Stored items
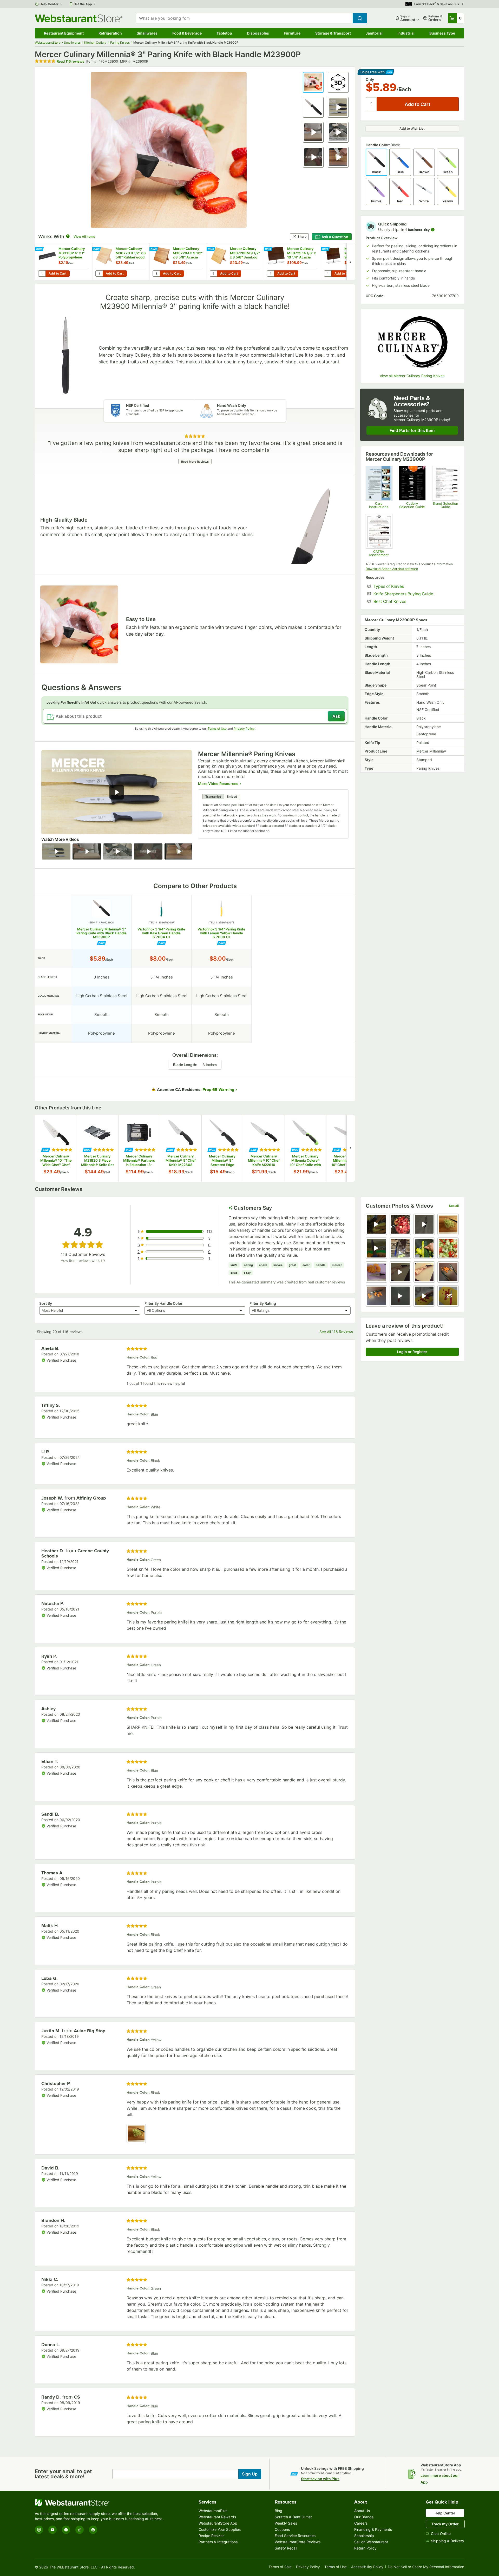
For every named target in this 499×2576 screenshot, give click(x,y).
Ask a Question (334, 237)
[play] (116, 792)
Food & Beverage (187, 33)
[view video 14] (400, 1296)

### TASK REQUIREMENTS
Drop the images and quote the entries word for word.

### SOLUTION TO THE PROBLEM
For every named target in this 499×2576 screenshot, give click(x,y).
Ask a Question (334, 237)
[play] (116, 792)
Food & Beverage (187, 33)
[view video 14] (400, 1296)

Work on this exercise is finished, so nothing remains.